Starting with the largest pieces
needed, I cut the up the pieces large enough to get full
parts from one board. Then I start working my way down
the list from largest to smallest and match up boards, cut
them to width and piece together the blanks I'll need for
all of the cubby parts. I have to keep in mind that I
want the grain running the same direction in ALL of the parts
so I won't have problems with parts popping loose because
of expansion and contraction, which can happen if, for
example, the vertical side panels have their grain running
vertically and the small shelves have their grain running
front to back. The mis-matched grain would cause the
glue to fail in time. If all the parts have their grain
running side to side (vertically in vertical parts) then the
entire unit will expand and contract front to back as a unit
and it will not stress the glue joints.
With all the parts cut, jointed,
and labeled I'm working on getting blanks glued and
clamped. After about an hour in the clamps I can remove
them and glue up another set, but I'll leave all the
blanks to sit overnight so the glue can develop good strength
before I start machining them into parts.
Once all the blanks are glued up I
use the table saw to trim them to finished size, making sure
they come out square, then sand them smooth and to finished
thickness on the wide drum sander.
RATS! While sanding
these parts on the drum sander my mind started reviewing
things I'd done and it stuck on the fact that the paper
shelves looked short. They were designed to be
10½" wide - but standard printer and notebook paper
is 11" long, so standard paper won't fit on
these paper shelves! Not sure why I didn't catch
that before, but I didn't. If I were a cussing man,
I'd be doing it now.
So, before I go any further I have to make up three new paper
shelf blanks that will be long enough to hold printer
paper. I'll have to compensate for the added length
here by re-cutting the smaller shelves narrower. But
first I need three new shelves at a rough length of 12".

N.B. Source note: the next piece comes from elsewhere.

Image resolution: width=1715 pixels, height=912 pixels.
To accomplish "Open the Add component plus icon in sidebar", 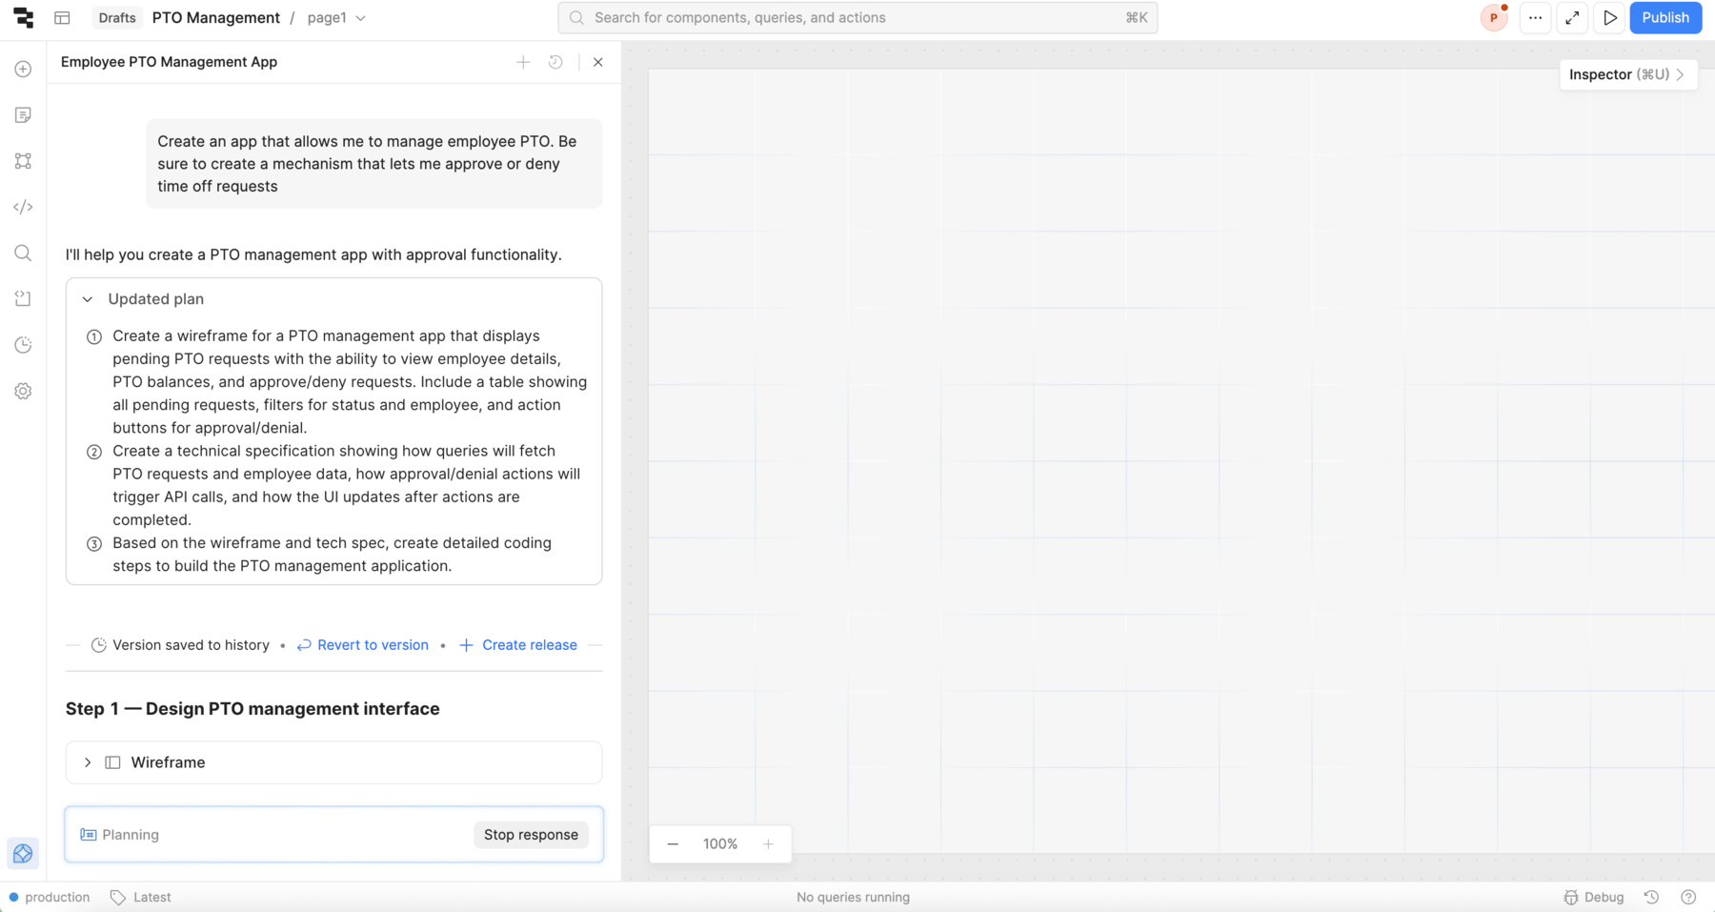I will [23, 70].
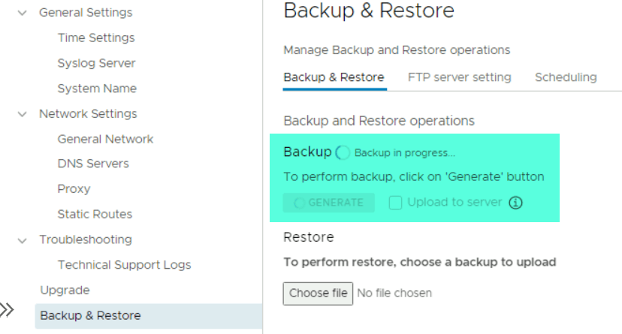Open DNS Servers settings
This screenshot has height=334, width=622.
click(x=93, y=164)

OK, back on track. The next
task is to set up the table saw with a dado head configured
to cut the 3/8" dadoes in the vertical panels into which
the various shelves will fit. I use my scrap piece to
test the width and depth of cut and adjust them until
they're perfect. In this case "perfect"
is just a smidge too tight because I will be doing one more
round of sanding before assembly - this time by hand, but the
final round will remove just a little more wood and I
don't want the fit to be too lose when I get to the
glue-up of this sub-assembly.
I begin cutting the dadoes by
making the ones on the ends of each vertical panel -- which
technically would make them rabbets because they are on the
very edge.
Prior to cutting anything, I've
laid out all the cuts to be made in pencil on each face of
each panel. The two middle dividers will have dadoes on
both faces, and it's important to keep in mind the
orientation of each panel so I don't accidentally cut one
set upside down or something. Having those laid-out in
a clearly visible manner helps a lot. Also, as I cut
each dado or set of dadoes, I make sure to cut both panels
one after the other so the cuts are exactly in the same
places.
When this is done I can stack all
four vertical panels together, line up the outer edges and
hold them with clamps, if I've done my job properly, the
grooves for the shelves will line up exactly -- front AND
back -- and make nice neat little square holes. BINGO!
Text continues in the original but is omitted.